Compositeur et organiste allemand né le 20 juillet 1949 à Wilhemsdorf près de Ravensburg

Les rapports que Stäbler entretient avec la musique témoignent d’une extrême précision et d’un esprit innovateur, cherchant à retrouver dans son matériau les résonances de son époque : à preuve la variété et l’originalité des matières, des thèmes et des méthodes de codification qui, à leur tour, amènent les sons à discourir sur l’époque. Les éléments générateurs et formateurs qu’il utilise ne se limitent pas à des séries de chiffres ou de lettres mais incluent également des théories de signes moins ordinaires, tel l’alphabet morse, structure de base ésotérique des Ungaretti-Lieder pour voix et percussions. Cette démarche allie le sérieux et l’engagement au jeu et à l’humour. Ainsi la pièce Zeitsprünge pour percussions et accordéon reflète-t-elle, hors tout naturalisme, le déroulement d’une journée de Stäbler.

C’est autour de sa vigilance politique et de son sens des responsabilités sociales que s’articule un langage aux nuances et aux significations multiples, qui tend vers une sémantique universelle de chacun des moments de la composition. Voilà pourquoi le compositeur - qui a été formé aux procédés sériels - soumet quelquefois au calcul de la composition des détails comme l’angle d’émission des instruments ou la température de la salle.

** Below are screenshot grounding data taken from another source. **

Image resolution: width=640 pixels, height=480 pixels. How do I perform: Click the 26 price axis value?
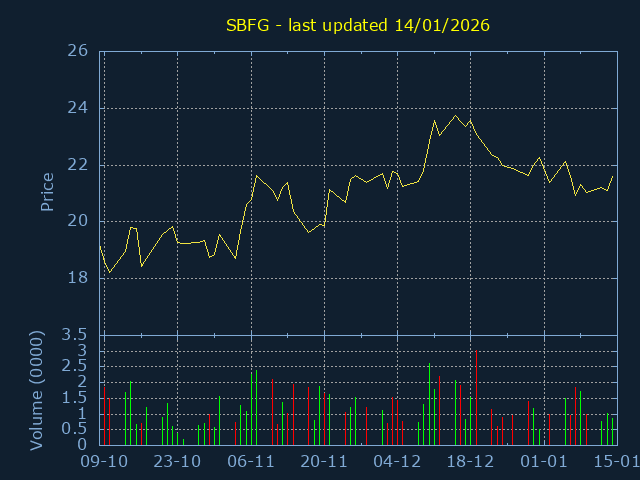pos(78,51)

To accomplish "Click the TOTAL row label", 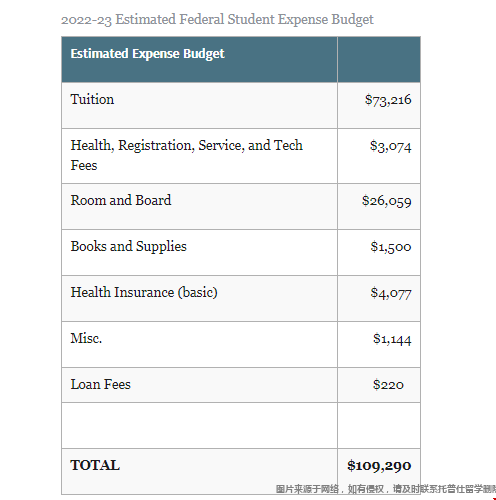I will tap(95, 465).
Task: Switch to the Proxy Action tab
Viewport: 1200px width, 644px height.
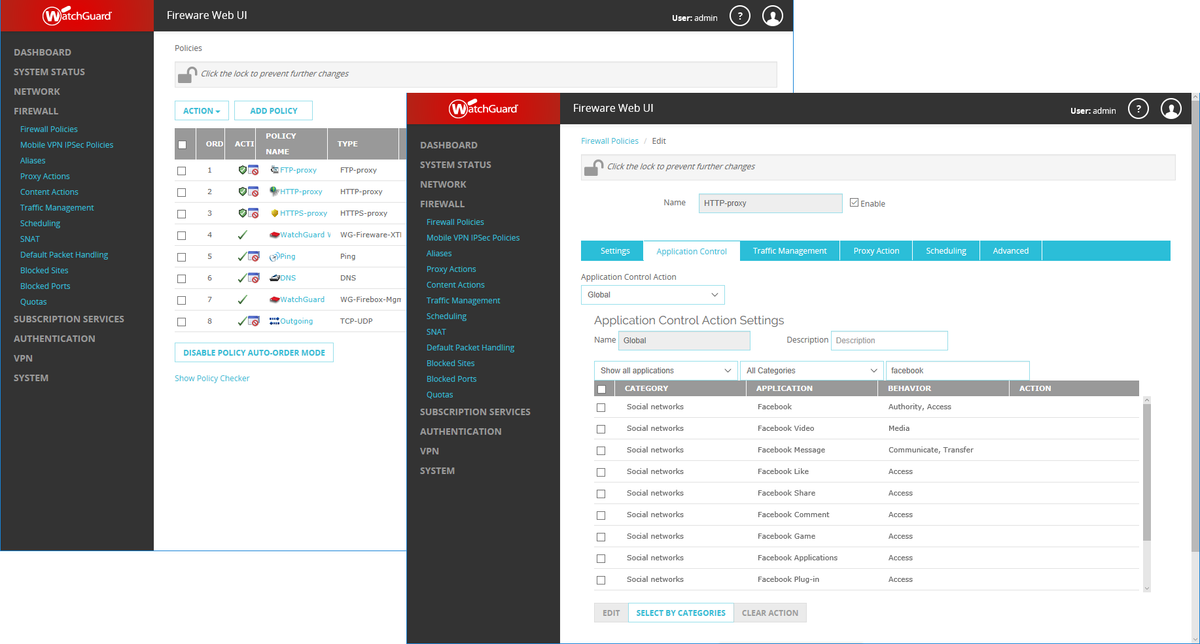Action: [x=876, y=250]
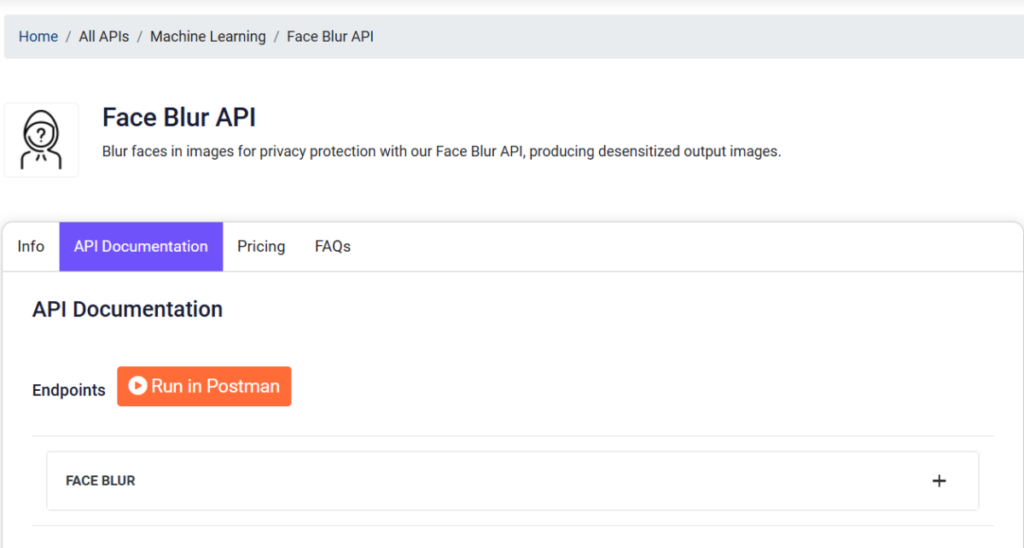Viewport: 1024px width, 548px height.
Task: Open the FACE BLUR endpoint row
Action: click(x=513, y=481)
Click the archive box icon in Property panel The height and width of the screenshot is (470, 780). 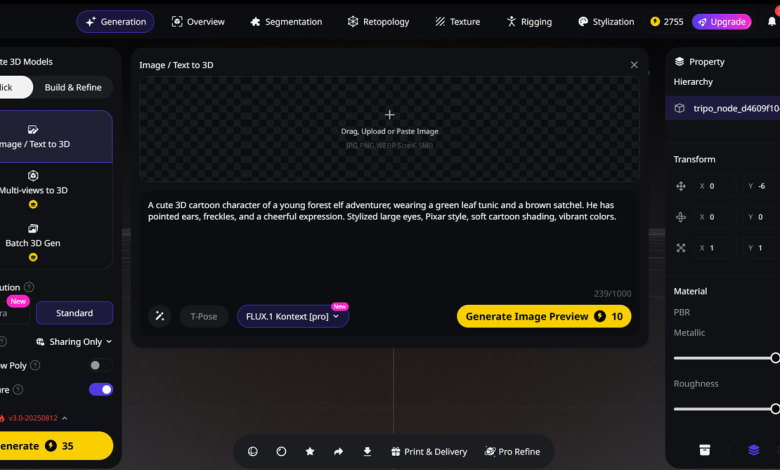(704, 450)
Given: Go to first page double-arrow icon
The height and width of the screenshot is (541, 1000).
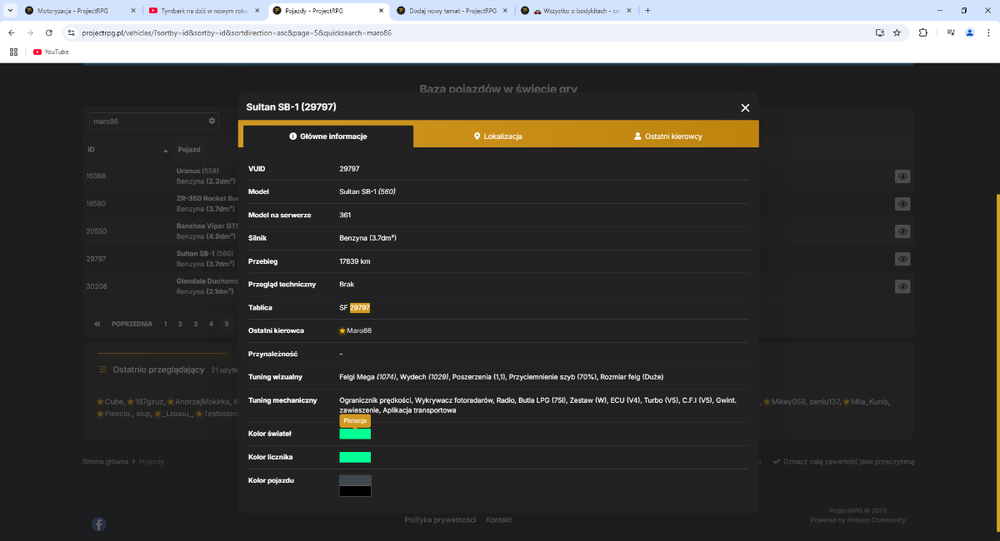Looking at the screenshot, I should 97,324.
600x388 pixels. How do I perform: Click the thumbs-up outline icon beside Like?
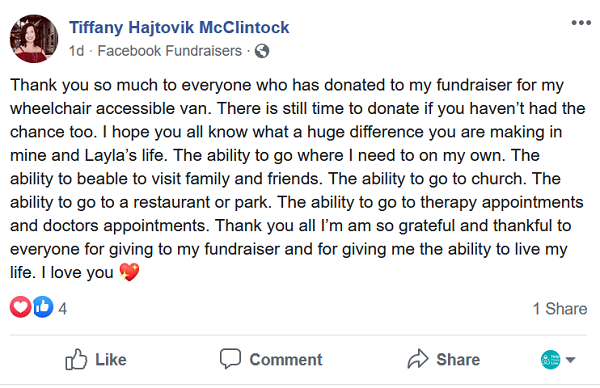pos(76,359)

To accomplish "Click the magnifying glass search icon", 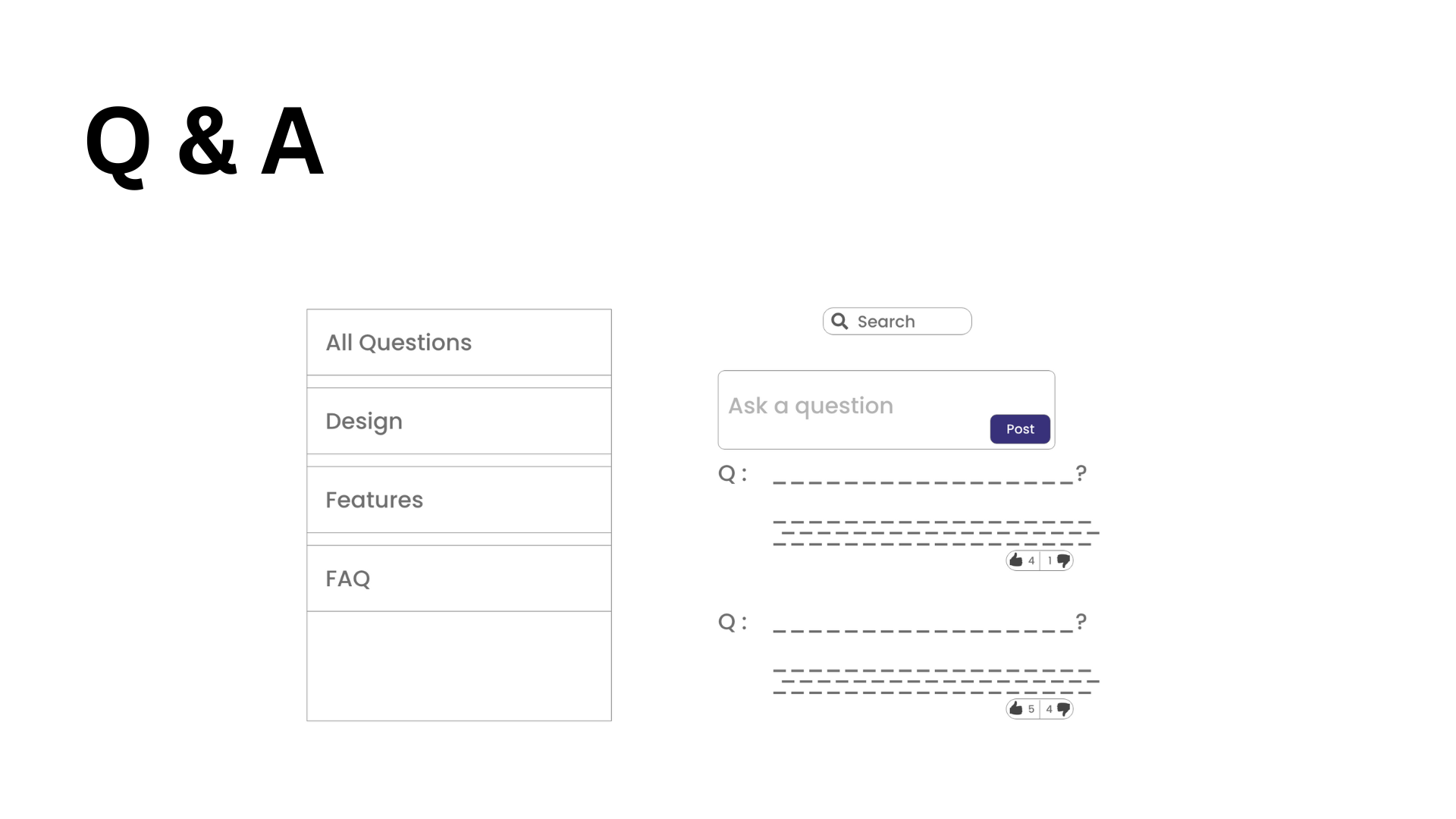I will [839, 322].
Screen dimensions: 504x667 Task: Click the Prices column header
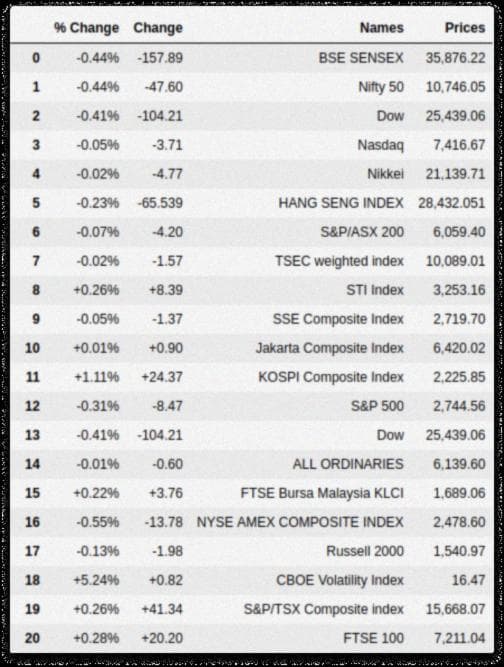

Comme le laisse entendre le titre d’une oeuvre chorale, Mit wachen Sinnen, la pensée radicale et constructive qui sous-tend sa musique exige une écoute et une réflexion actives. Un autre titre qui s’apparente à un programme, celui du quatuor à cordes …strike the ear…. Souvent d’ailleurs le sens cristallise autour de détails infimes. La bagatelle Dynamik/Eigendynamik se développe au long d’une tranquille variation vocale et instrumentale des harmoniques d’ut ; à l*’Internationale* sont empruntés quelques contours mélodiques souterrains et quelques paroles qui prennent fonction d’épigraphe. La subtilité de ce processus n’exclut d’ailleurs pas une certaine véhémence politique ; il n’est que de rappeler la prompte réaction de Stäbler à un événement comme celui du massacre des Palestiniens (Den Toten von Sabra und Chatila) ou celui de l’unification allemande (Oktober, Affiliert). Quant à son art de la transition, il a pour contrepartie l’emploi de contrastes abrupts, ce qu’illustre bien une oeuvre au titre paradoxal : rasend still.

Stäbler privilégie généralement les enchaînements graduels et denses qui participent davantage de la parataxe (un montage d’éléments à côté ou à la suite les uns des autres) que de l’hypotaxe (selon un principe de subordination) ou d’une évolution classico-organique. Dans le triptyque RuckVerschie(o)ben-Zuck, les structures sonores se construisent et se dissolvent, la forme s’organise autour de proportions comme celles du nombre d’or qui, elles-mêmes, sont liées à des chiffres que Stäbler déduit des noms et de ses dédicataires ; par ailleurs, les lettres de ces mêmes noms induisent les notes utilisées dans l’organisation du contexte musical.

La structure de ses oeuvres - compacte, homogène, presque monadique - , il l’entrouvre toujours à des perspectives vers l’extérieur, au «réel», à des éclats hétérogènes, que ce soit sous la forme de tons réels ou de citations auxquels il conserve leur étrangeté et leur différence - fallen, fallen… und liegen und fallen en est un exemple qui, sur des poèmes de Celan, introduit de la musique militaire ou publicitaire, sombres échos du passé et du présent. La musique de Stäbler est rigoureusement et parfaitement organisée, c’est une musique riche de référence à l’actualité et d’une grande expressivité. Face à l’auditeur et au monde, elle demeure ouverte et bienveillante.